Others seem to be of the same opinion: Datacenters in space are a terrible, horrible, no good idea
I am a former NASA engineer/scientist with a PhD in space electronics. I also worked at Google for 10 years, in various parts of the company including YouTube and the bit of Cloud responsible for deploying AI capacity, so I'm quite well placed to have an opinion here. The short version: this is an absolutely terrible idea, and really makes zero sense whatsoever.
Your favorite apps run on code maintained by exhausted volunteers. The databases powering your company? Built by developers working double shifts. Those JavaScript frameworks everyone depends on? Often shepherded by a single person, unpaid, drowning in demands.
The numbers are brutal. A 2023 survey found 73% out of 26,348 developers experienced burnout at some point. Another survey showed 60% of OSS maintainers considered leaving entirely. Burnout is a predictor of quitting. When developers burn out, they walk away.
Burnout potential is very real in tech right now. When the primary incentive for a lot of OSS maintainers is pride in their work, making into a negative feedback loop runs a real risk of people stepping away.
I monitored network traffic, decompiled code, and traced API calls for 200 funded AI startups. 73% are running third-party APIs with extra steps. OpenAI dominates, Claude is everywhere, and the gap between marketing and reality is staggering.
Love to see someone doing a sanity check on the hype and showing their work. I get founders being nervous about their competitive edge when every OpenAI demo day or Google announcement seems like it commoditizes another swath of the industry. This lesson can't be repeated enough (and applies broadly outside of AI startups as well):
The tech stack doesn’t matter as much as the problem you solve. Some of the best products I found were “just” wrappers. They had incredible UX, solved real problems, and were honest about their approach.
Private article, but the author includes a Medium gift link in the article itself.
Advent of Code is an Advent calendar of small programming puzzles for a variety of skill levels that can be solved in any programming language you like
The first puzzles will unlock on December 1st at midnight EST (UTC-5). See you then!
🎄🎉🙌
I have yet to get through a whole calendar (mid-December just gets too busy). This year's will be on my Github, just like previous years 2024, 2023, 2022, 2021
Every time I join a new team, I go to the next fresh page, and on top of that page I write: "WTF - [Team Name]." Then I make a note every time I run into something that makes me go "wtf," and a task every time I come up with something I want to change.
This has long been one of the first things I talk about to anyone that joins my team. The value of bringing in a fresh perspective to what the engineers on the team take for granted is almost impossible to overstate. It's how the team can catch when you're missing something obvious, doing something in a weird way, or just not taking advantage of things the rest of the industry has learned.
I love the framing from the author as to why this helps them build their technical reputation as well.

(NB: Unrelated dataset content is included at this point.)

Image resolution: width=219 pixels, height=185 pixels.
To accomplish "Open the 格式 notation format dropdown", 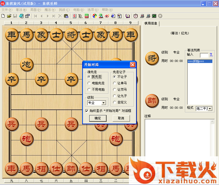I will coord(210,108).
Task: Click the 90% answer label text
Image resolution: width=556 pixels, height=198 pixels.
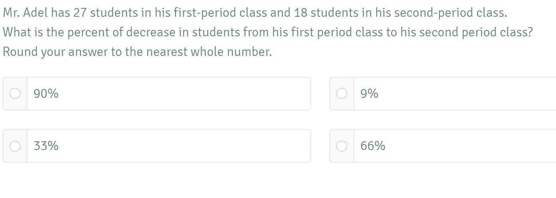Action: (46, 93)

The feeling that I want to create, the association I want people to have with me, is, "Oh, Nat joined the team and little things started to get better, almost immediately. It feels like we're starting to make some progress.

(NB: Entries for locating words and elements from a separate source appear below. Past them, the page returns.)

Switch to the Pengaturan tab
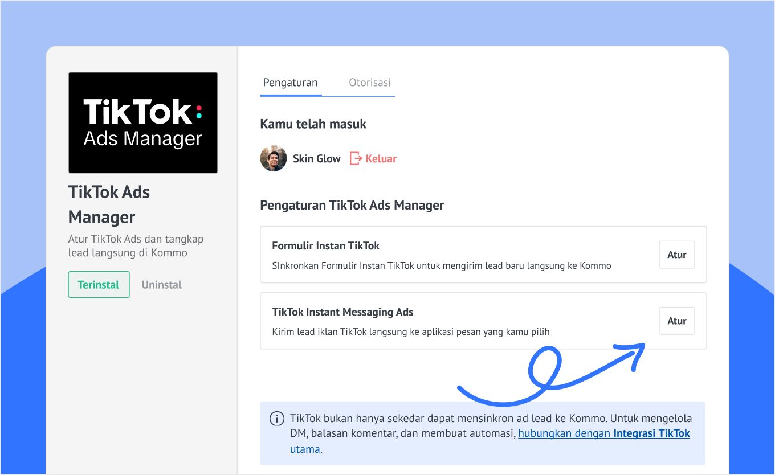 coord(290,83)
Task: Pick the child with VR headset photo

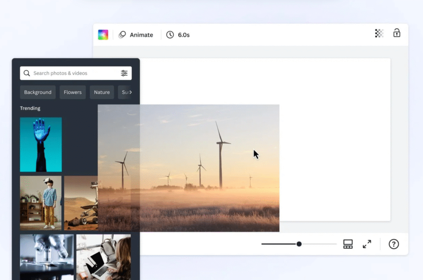Action: click(40, 203)
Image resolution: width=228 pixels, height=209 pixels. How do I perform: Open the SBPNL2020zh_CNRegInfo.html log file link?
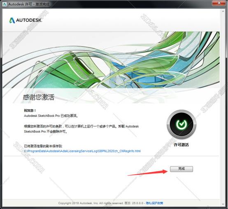click(82, 151)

There are two keys to success here. The first one, the author nails - keep your eyes open and listen first. The second one is about the habit building, know when to come back and take action on the things on your WTF list that still don’t make sense.

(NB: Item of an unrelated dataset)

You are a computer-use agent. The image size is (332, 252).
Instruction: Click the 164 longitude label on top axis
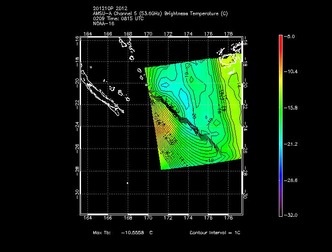(87, 33)
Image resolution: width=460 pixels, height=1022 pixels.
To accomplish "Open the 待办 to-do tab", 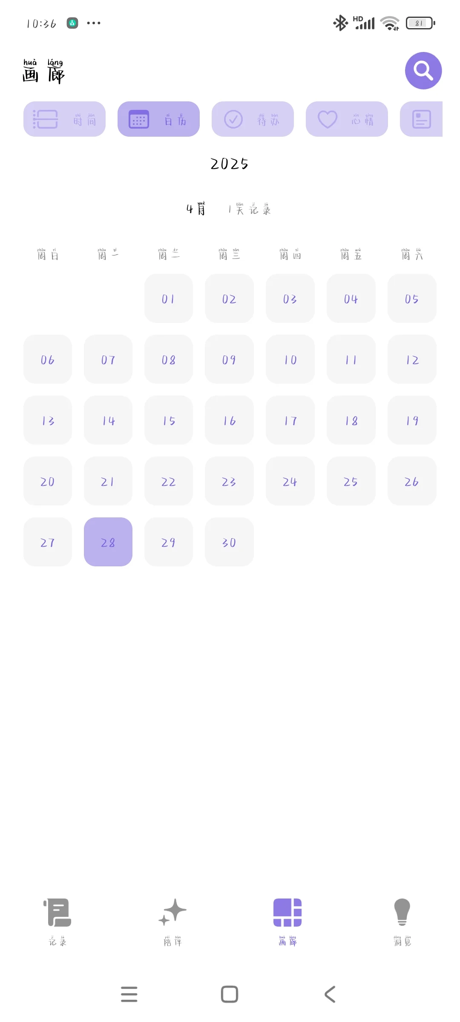I will click(x=253, y=119).
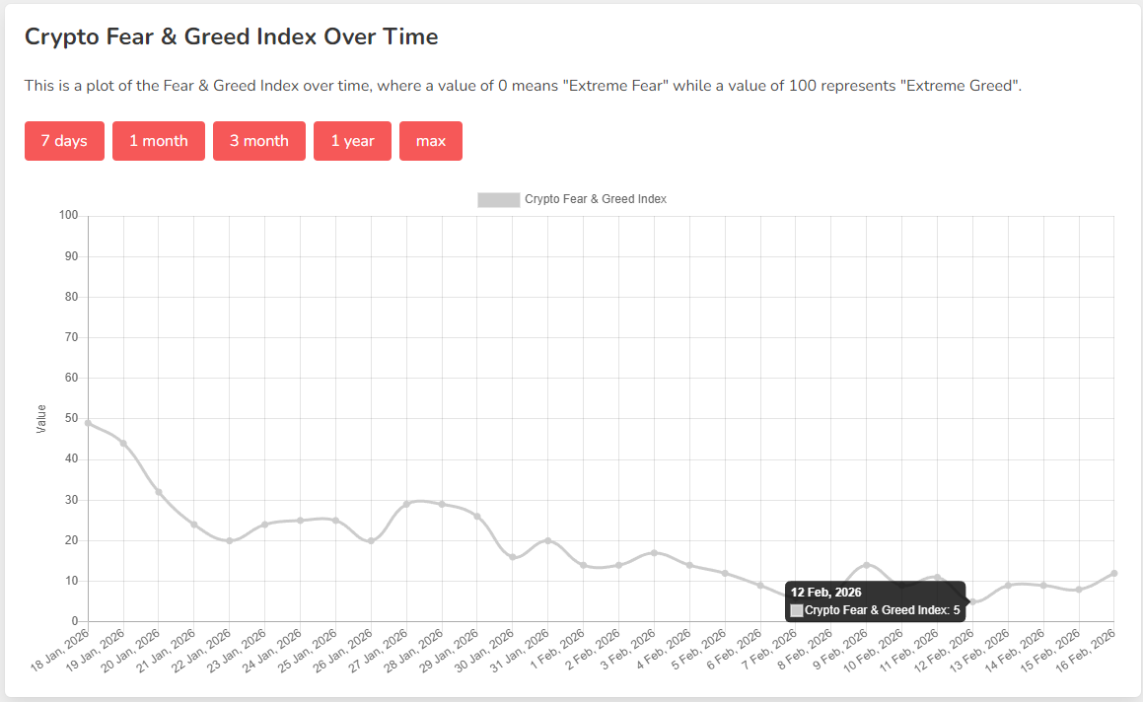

Agile didn’t fail you. The process theater did. A blunt look at why your team hates standups, story points, and pretending it’s working.
A good write-up of a common feeling across teams I've been on. When the process becomes the point and there's more emphasis on the names and the rituals than on using the flexibility of agile to get things done, then we've lost why this was supposed to be better. The core of the Agile Manifesto is 4 lines. When we care about the documentation more than the product, and about the roadmap more than what the customer needs, then we're not building the right thing anymore.